URL: https://www.sciencedirect.com/science/article/pii/S2666449624000410

Extract

The study conducts "an in-depth review and Bowtie analysis of automation bias in AI-driven Clinical Decision Support Systems (CDSSs) within healthcare settings." It defines automation bias as "the tendency of human operators to over-rely on automated systems" and presents it as "a critical challenge in AI implementation within clinical environments."

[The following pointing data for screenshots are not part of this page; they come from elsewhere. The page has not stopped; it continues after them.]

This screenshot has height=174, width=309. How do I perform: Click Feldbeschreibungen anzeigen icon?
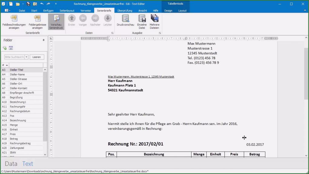click(x=14, y=18)
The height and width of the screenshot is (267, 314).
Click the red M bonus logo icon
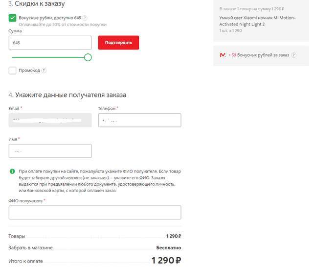(x=223, y=55)
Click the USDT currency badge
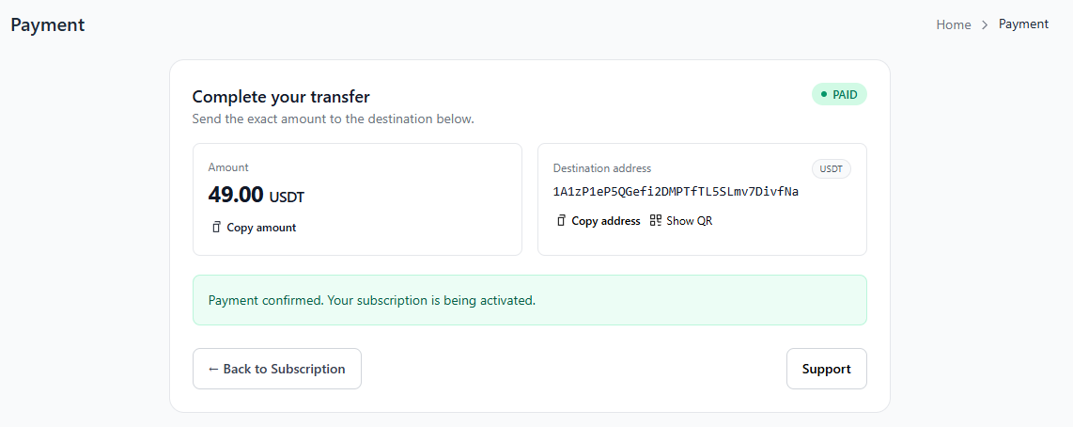This screenshot has height=427, width=1073. (832, 169)
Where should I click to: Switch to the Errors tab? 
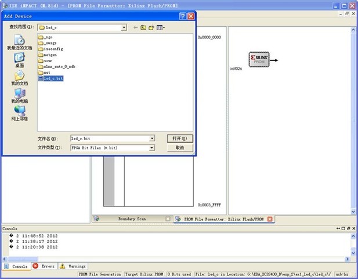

The paper "proposes preventive measures to address automation bias during the design phase of AI model development for CDSSs, along with effective mitigation strategies post-deployment." The findings "highlight the imperative role of a systems approach, integrating technological advancements, regulatory frameworks, and collaborative endeavors between AI developers and healthcare practitioners to diminish automation bias."

Relevance to Hypotheses

Hypothesis Relationship Strength
H1 Supports Identifies automation bias as causing systemic risk in healthcare
H2 Contradicts Systematic analysis of the risk confirms it is real and documented
H3 Supports Frames automation bias as human over-reliance on automated systems, not system agreeableness

Context

The Bowtie methodology is a standard risk analysis approach borrowed from process safety engineering. Its application to healthcare AI automation bias suggests the problem is being taken seriously as a systems engineering concern, not just a human factors curiosity.